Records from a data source

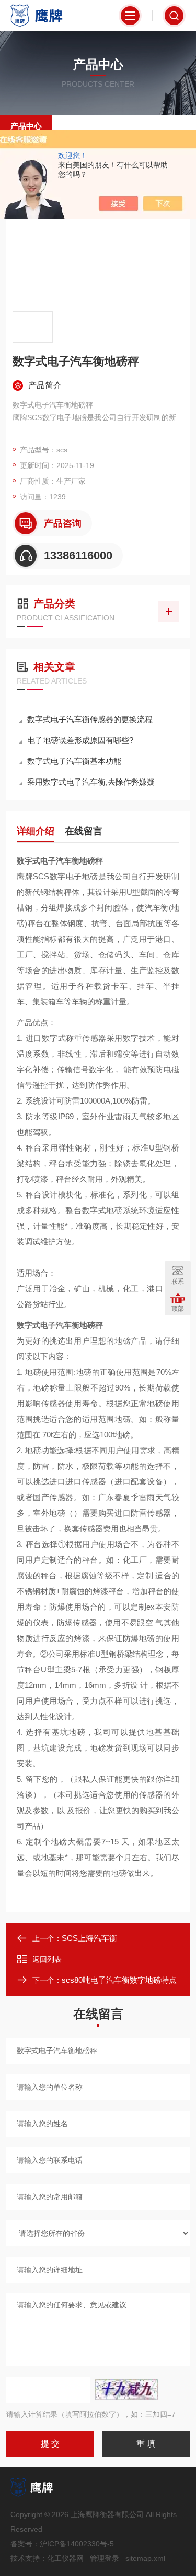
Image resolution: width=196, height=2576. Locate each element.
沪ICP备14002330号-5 (77, 2543)
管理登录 (104, 2558)
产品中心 (26, 126)
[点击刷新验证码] (126, 2389)
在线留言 (83, 831)
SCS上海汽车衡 (89, 1938)
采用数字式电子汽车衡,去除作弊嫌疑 (91, 781)
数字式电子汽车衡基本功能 (74, 761)
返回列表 (47, 1959)
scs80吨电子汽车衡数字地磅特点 (119, 1979)
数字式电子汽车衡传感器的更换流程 (90, 719)
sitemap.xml (145, 2558)
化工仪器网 (65, 2558)
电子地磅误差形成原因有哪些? (80, 740)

▶ ABOUT THIS EXERCISE: Set down only these lines, exactly: the one containing "SCS上海汽车衡 (89, 1938)" and each line after it through the end of the entries above.

▶ RESPONSE:
SCS上海汽车衡 (89, 1938)
采用数字式电子汽车衡,去除作弊嫌疑 (91, 781)
数字式电子汽车衡基本功能 (74, 761)
返回列表 (47, 1959)
scs80吨电子汽车衡数字地磅特点 (119, 1979)
数字式电子汽车衡传感器的更换流程 (90, 719)
sitemap.xml (145, 2558)
化工仪器网 (65, 2558)
电子地磅误差形成原因有哪些? (80, 740)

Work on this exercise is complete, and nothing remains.